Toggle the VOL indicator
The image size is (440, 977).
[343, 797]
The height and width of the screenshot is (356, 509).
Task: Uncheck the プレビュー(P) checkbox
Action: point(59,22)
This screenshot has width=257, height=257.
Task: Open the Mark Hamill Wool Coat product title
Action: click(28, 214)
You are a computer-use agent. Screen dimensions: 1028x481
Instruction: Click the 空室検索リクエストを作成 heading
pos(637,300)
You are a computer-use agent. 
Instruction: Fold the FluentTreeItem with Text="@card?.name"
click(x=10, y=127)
==
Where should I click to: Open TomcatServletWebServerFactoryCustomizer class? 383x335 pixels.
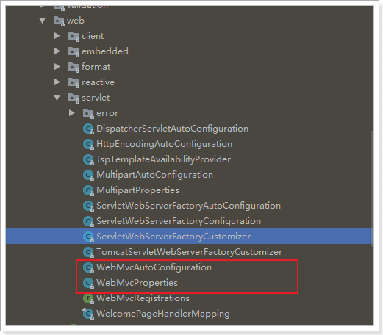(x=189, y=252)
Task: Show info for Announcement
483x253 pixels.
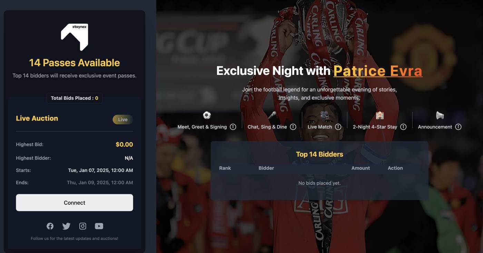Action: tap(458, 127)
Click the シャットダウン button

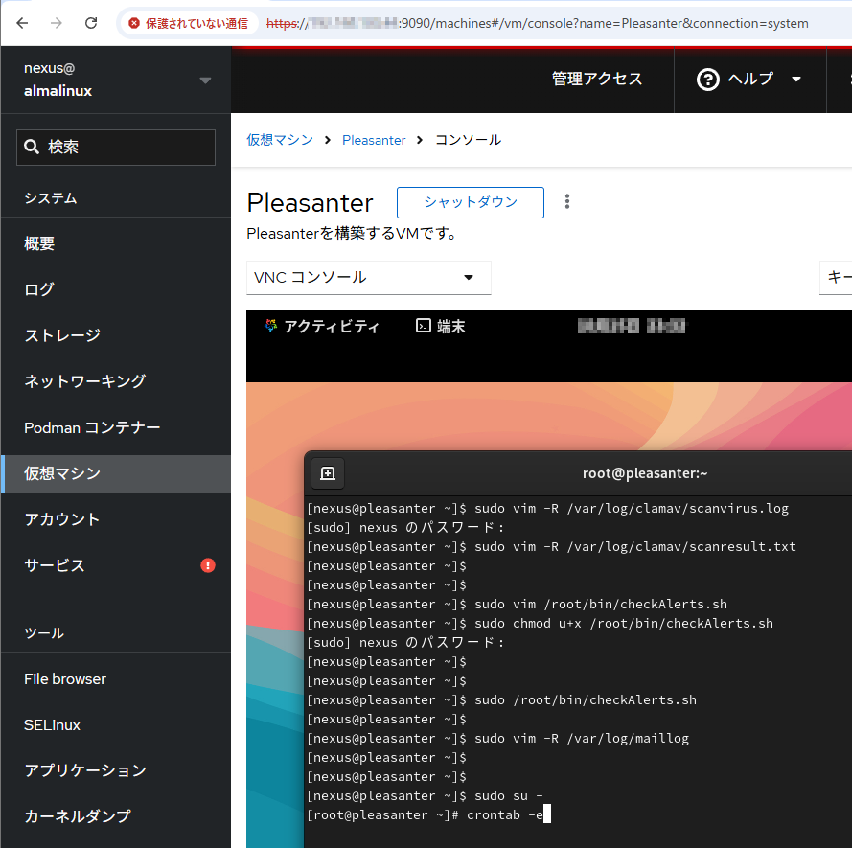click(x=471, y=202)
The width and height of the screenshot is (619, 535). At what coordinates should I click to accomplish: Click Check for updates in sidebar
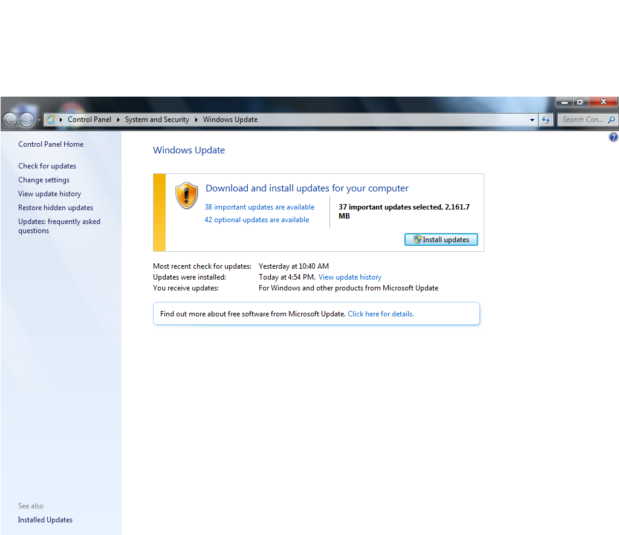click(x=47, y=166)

Exercise objective: The response consists of the lines above that contain "agent".

Solved exercise:
You are a computer-use agent. Screen dimensions: 1028x481
You are a computer-use agent. 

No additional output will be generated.